(Source records begins)
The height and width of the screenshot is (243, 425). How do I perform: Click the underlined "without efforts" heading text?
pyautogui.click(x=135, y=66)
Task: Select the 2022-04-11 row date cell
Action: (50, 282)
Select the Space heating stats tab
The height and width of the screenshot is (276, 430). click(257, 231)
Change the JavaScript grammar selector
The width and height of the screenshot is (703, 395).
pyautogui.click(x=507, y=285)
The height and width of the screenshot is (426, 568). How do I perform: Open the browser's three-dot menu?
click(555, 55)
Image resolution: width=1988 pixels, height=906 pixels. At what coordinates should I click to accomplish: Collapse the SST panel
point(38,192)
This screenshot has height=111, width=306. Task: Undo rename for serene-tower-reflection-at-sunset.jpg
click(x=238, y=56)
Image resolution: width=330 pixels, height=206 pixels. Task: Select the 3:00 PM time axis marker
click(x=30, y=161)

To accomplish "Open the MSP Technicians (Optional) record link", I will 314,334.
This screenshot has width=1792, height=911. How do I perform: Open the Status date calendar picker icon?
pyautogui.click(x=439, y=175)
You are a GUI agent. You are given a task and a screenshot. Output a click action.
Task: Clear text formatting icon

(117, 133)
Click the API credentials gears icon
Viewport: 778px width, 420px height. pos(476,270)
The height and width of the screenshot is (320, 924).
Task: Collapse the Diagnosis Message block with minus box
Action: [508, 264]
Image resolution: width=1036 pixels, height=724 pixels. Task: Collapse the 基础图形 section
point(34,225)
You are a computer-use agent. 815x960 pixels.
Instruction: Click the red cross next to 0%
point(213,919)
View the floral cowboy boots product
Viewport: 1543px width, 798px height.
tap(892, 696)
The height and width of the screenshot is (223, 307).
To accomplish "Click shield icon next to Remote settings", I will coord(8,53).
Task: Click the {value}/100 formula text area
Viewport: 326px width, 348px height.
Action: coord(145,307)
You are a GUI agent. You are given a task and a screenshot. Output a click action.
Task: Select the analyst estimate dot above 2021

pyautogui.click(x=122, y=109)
(Source records ends)
- [Task goal]:
Return all entries exactly.

- [Written solution]:
The height and width of the screenshot is (243, 425). How do I perform: Click the underlined "without efforts" heading text?
pyautogui.click(x=135, y=66)
Task: Select the 2022-04-11 row date cell
Action: (50, 282)
Select the Space heating stats tab
The height and width of the screenshot is (276, 430). click(257, 231)
Change the JavaScript grammar selector
The width and height of the screenshot is (703, 395).
pyautogui.click(x=507, y=285)
The height and width of the screenshot is (426, 568). How do I perform: Open the browser's three-dot menu?
click(555, 55)
Image resolution: width=1988 pixels, height=906 pixels. At what coordinates should I click to accomplish: Collapse the SST panel
point(38,192)
This screenshot has height=111, width=306. Task: Undo rename for serene-tower-reflection-at-sunset.jpg
click(x=238, y=56)
Image resolution: width=330 pixels, height=206 pixels. Task: Select the 3:00 PM time axis marker
click(x=30, y=161)

To accomplish "Open the MSP Technicians (Optional) record link", I will 314,334.
This screenshot has width=1792, height=911. How do I perform: Open the Status date calendar picker icon?
pyautogui.click(x=439, y=175)
You are a GUI agent. You are given a task and a screenshot. Output a click action.
Task: Clear text formatting icon

(117, 133)
Click the API credentials gears icon
Viewport: 778px width, 420px height. pos(476,270)
The height and width of the screenshot is (320, 924).
Task: Collapse the Diagnosis Message block with minus box
Action: [508, 264]
Image resolution: width=1036 pixels, height=724 pixels. Task: Collapse the 基础图形 section
point(34,225)
You are a computer-use agent. 815x960 pixels.
Instruction: Click the red cross next to 0%
point(213,919)
View the floral cowboy boots product
Viewport: 1543px width, 798px height.
tap(892, 696)
The height and width of the screenshot is (223, 307).
To accomplish "Click shield icon next to Remote settings", I will coord(8,53).
Task: Click the {value}/100 formula text area
Viewport: 326px width, 348px height.
Action: coord(145,307)
You are a GUI agent. You are given a task and a screenshot. Output a click action.
Task: Select the analyst estimate dot above 2021

pyautogui.click(x=122, y=109)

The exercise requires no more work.